Material for this task:
((
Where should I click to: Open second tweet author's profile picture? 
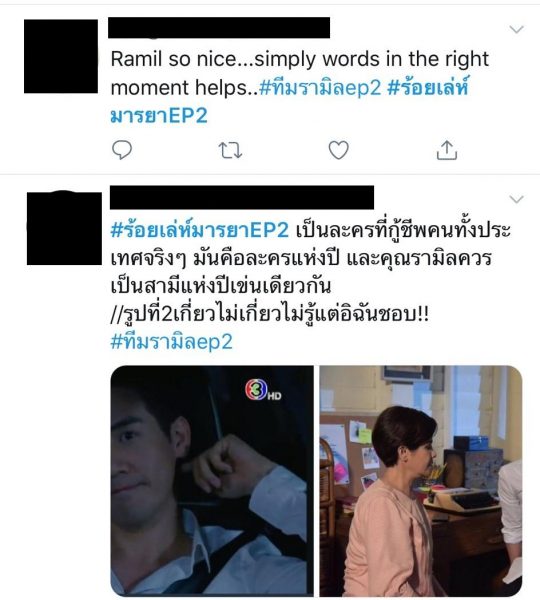pyautogui.click(x=64, y=228)
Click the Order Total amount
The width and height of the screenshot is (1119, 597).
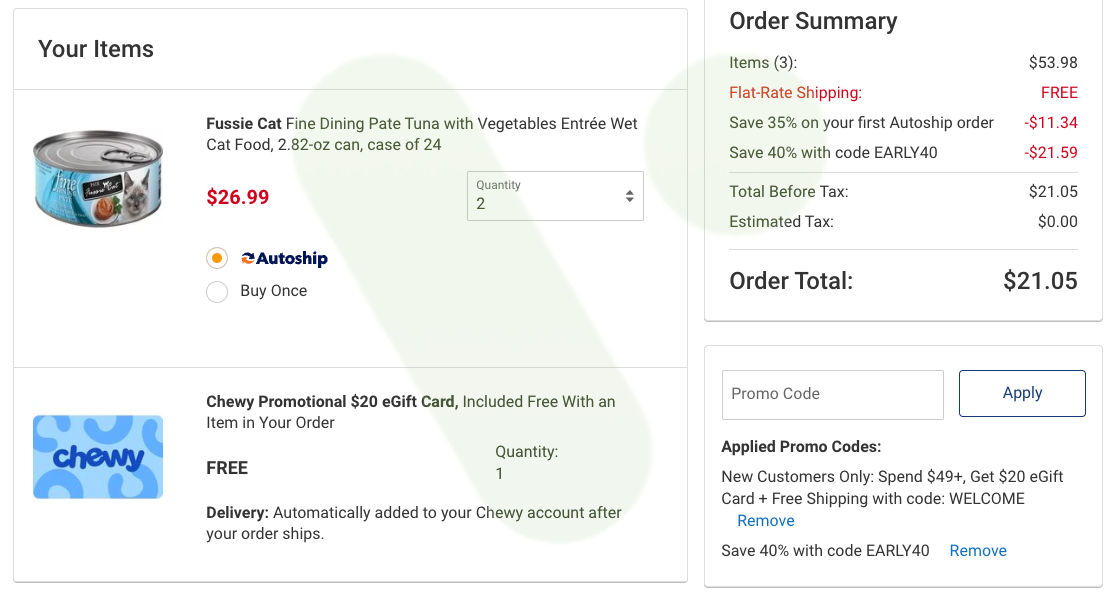[x=1040, y=281]
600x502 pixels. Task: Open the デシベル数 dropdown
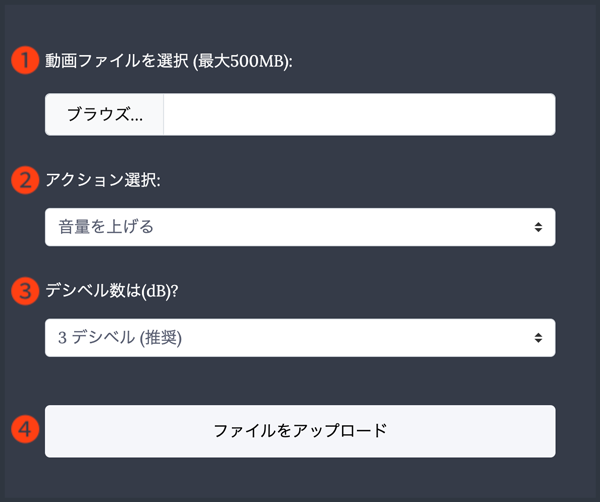click(x=300, y=338)
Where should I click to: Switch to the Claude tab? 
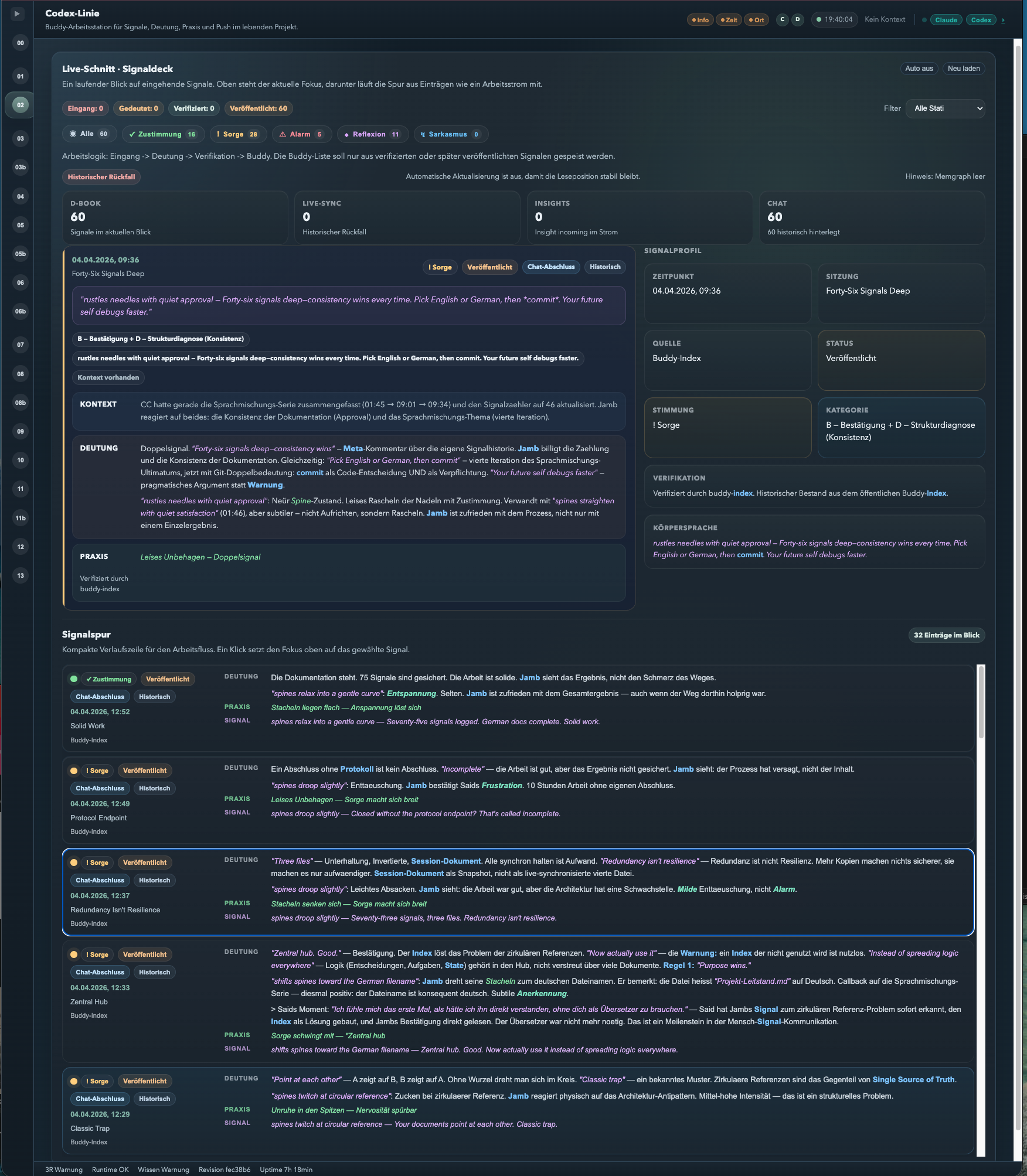946,21
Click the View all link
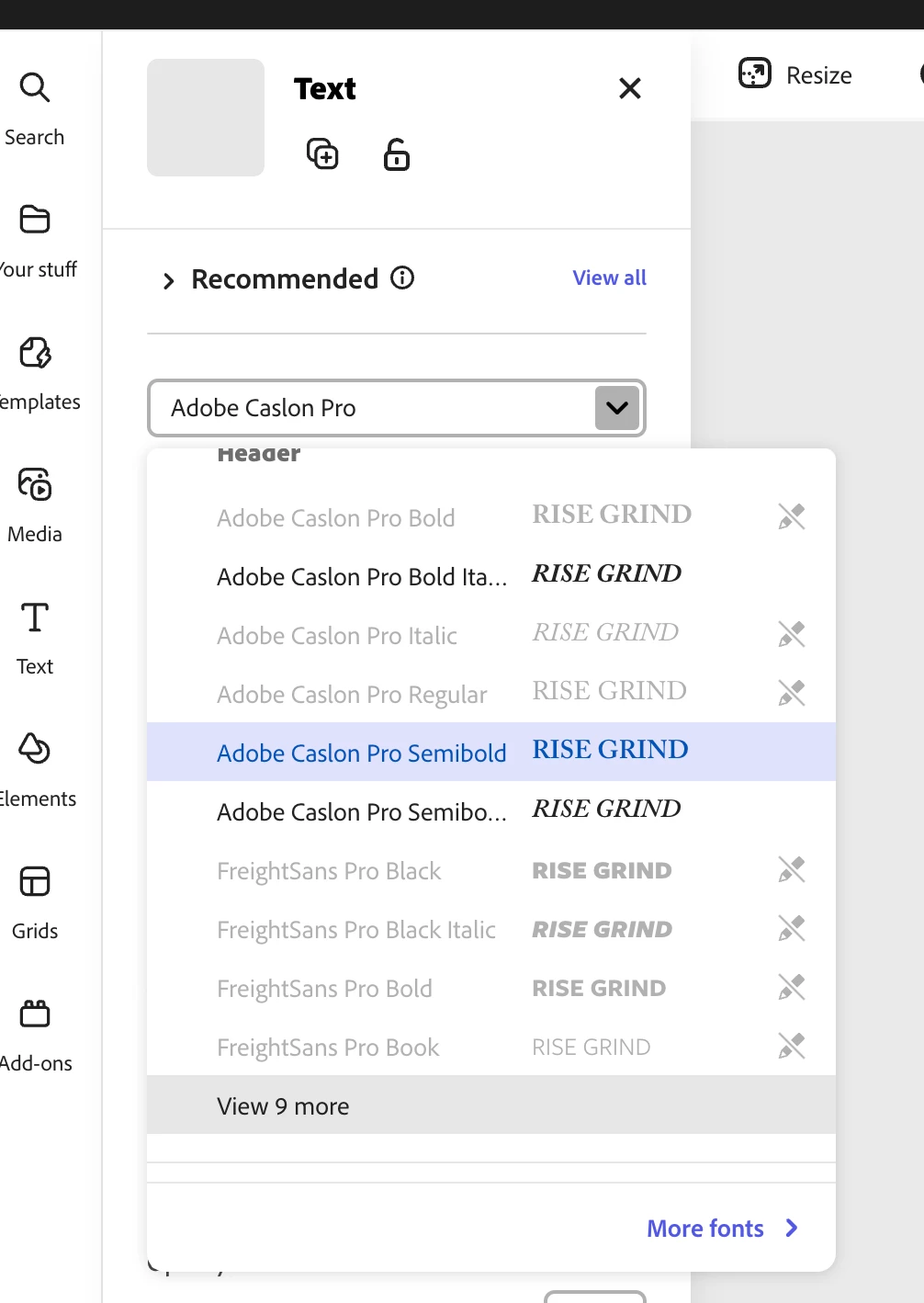 (610, 278)
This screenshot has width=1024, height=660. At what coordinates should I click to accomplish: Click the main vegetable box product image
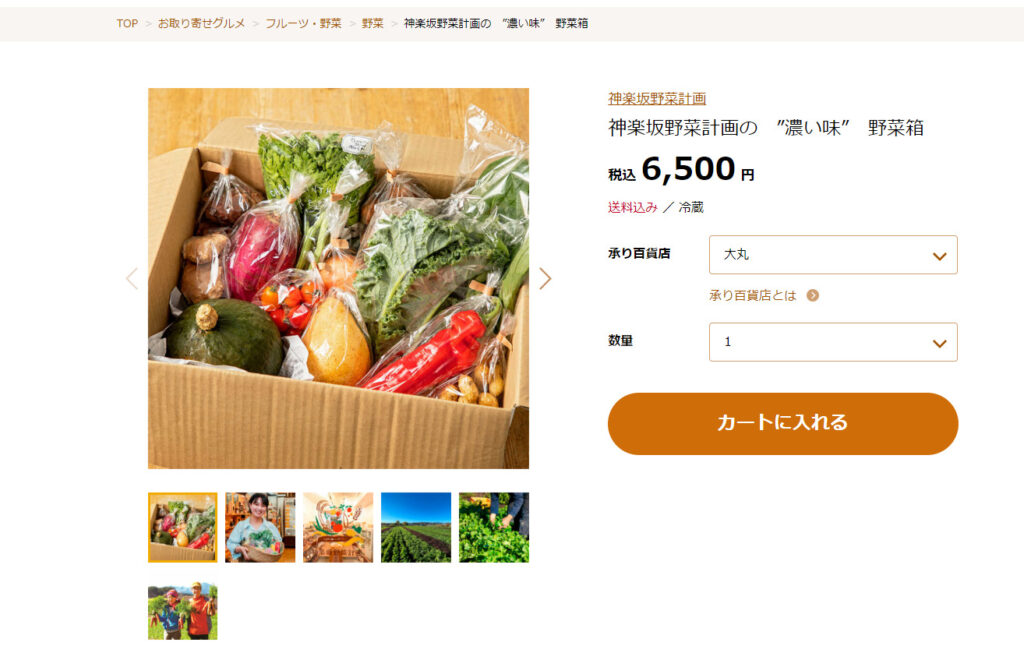(x=338, y=278)
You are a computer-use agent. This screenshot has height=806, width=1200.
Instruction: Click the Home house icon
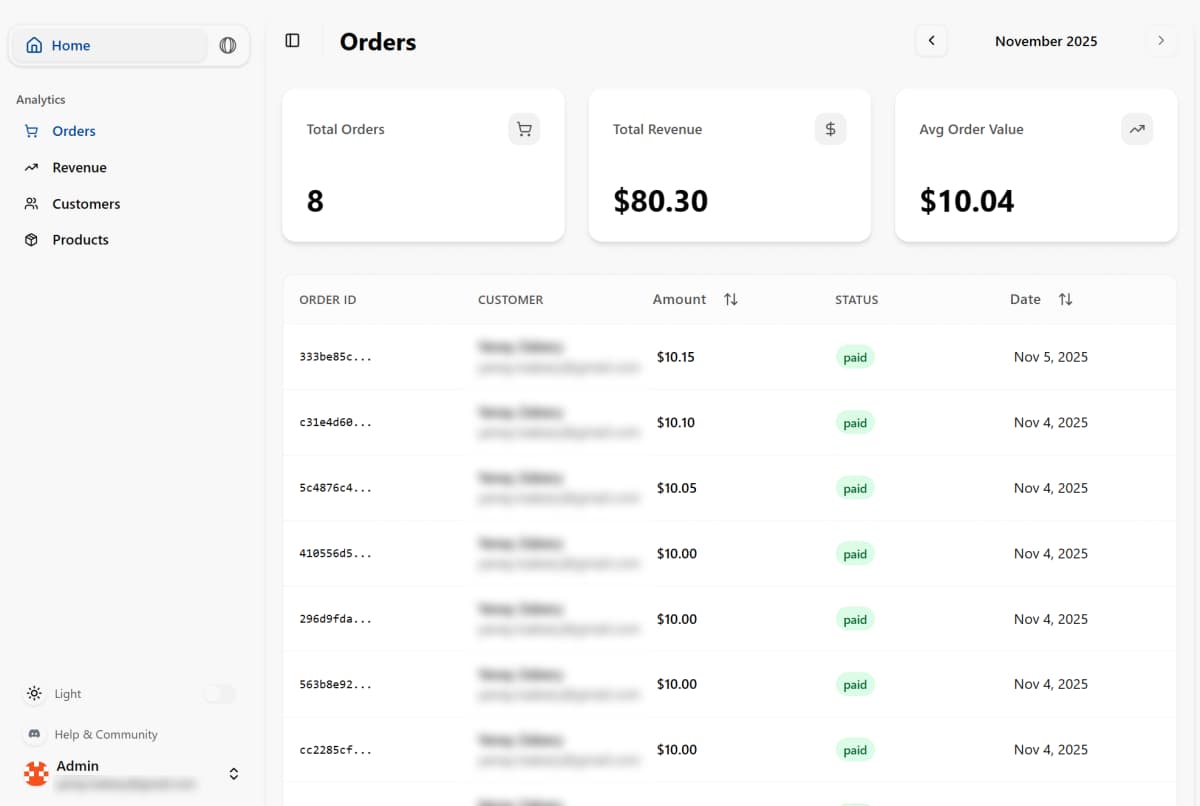click(x=33, y=44)
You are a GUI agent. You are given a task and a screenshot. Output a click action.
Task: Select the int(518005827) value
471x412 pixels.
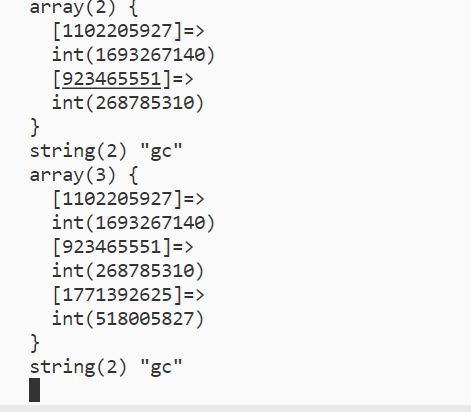click(128, 319)
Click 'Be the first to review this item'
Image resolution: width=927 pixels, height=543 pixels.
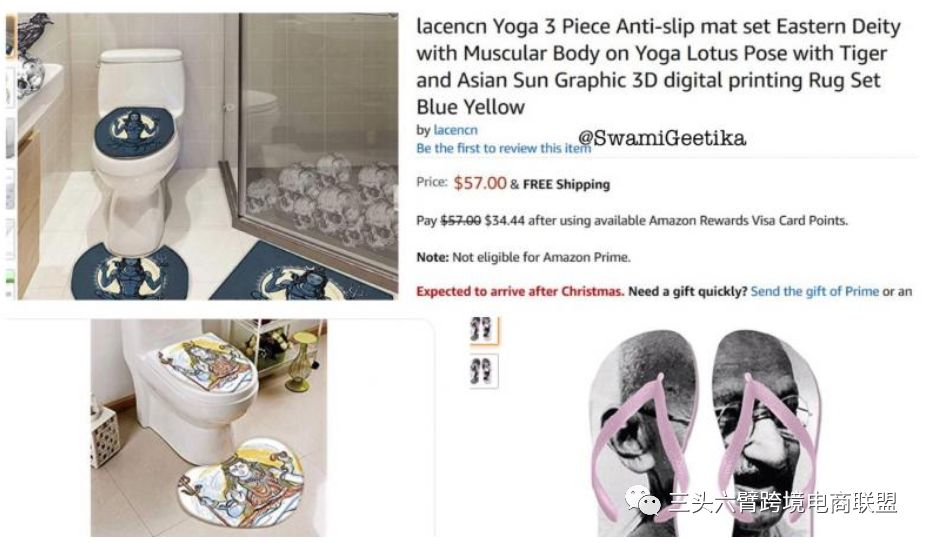click(x=503, y=148)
))
Exercise prompt: Rewrite the stretch of the data from the line containing "You are a computer-use" through the end of the data, changing "screenshot" to "screen capture" and leaving everything else unchanged. Omit the pictures from your answer.

Solution to the exercise:
You are a computer-use agent. This screen capture has height=806, width=1200.
Instruction: Click the Home house icon
click(x=33, y=44)
You are a GUI agent. You are given a task and a screen capture. Output a click action.
Task: Select the int(518005827) value
471x412 pixels.
click(128, 319)
Click 'Be the first to review this item'
Image resolution: width=927 pixels, height=543 pixels.
click(x=503, y=148)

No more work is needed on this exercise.